▸ **Problem requirements**:
A faithful copy of the data, pictures omitted, is the required answer.

▸ **Data to examine**:
* * * * * * * * *
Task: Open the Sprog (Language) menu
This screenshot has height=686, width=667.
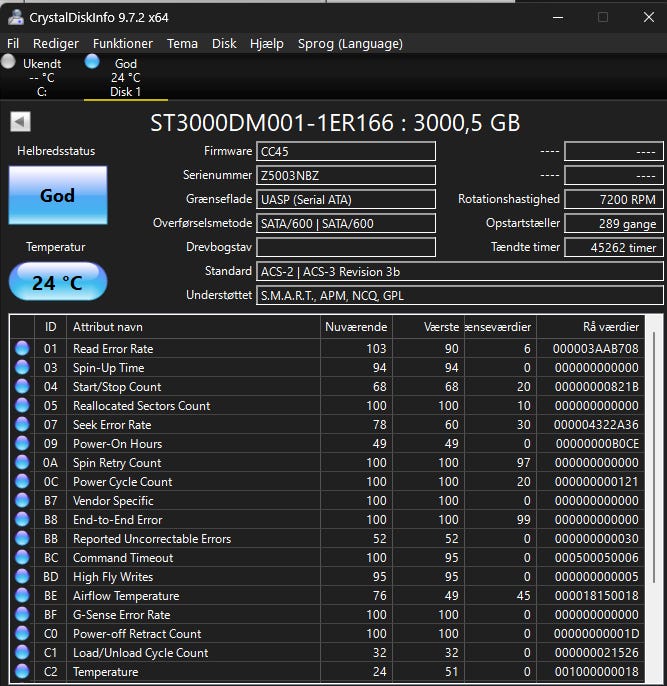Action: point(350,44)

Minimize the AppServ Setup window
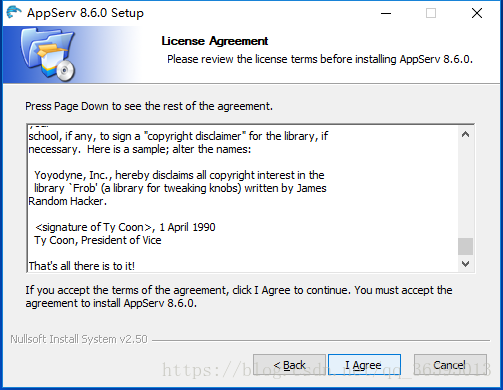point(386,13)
* * * * * * * * *
▸ **Expected answer**:
Task: Open the Sprog (Language) menu
This screenshot has height=686, width=667.
Action: point(350,44)

Minimize the AppServ Setup window
point(386,13)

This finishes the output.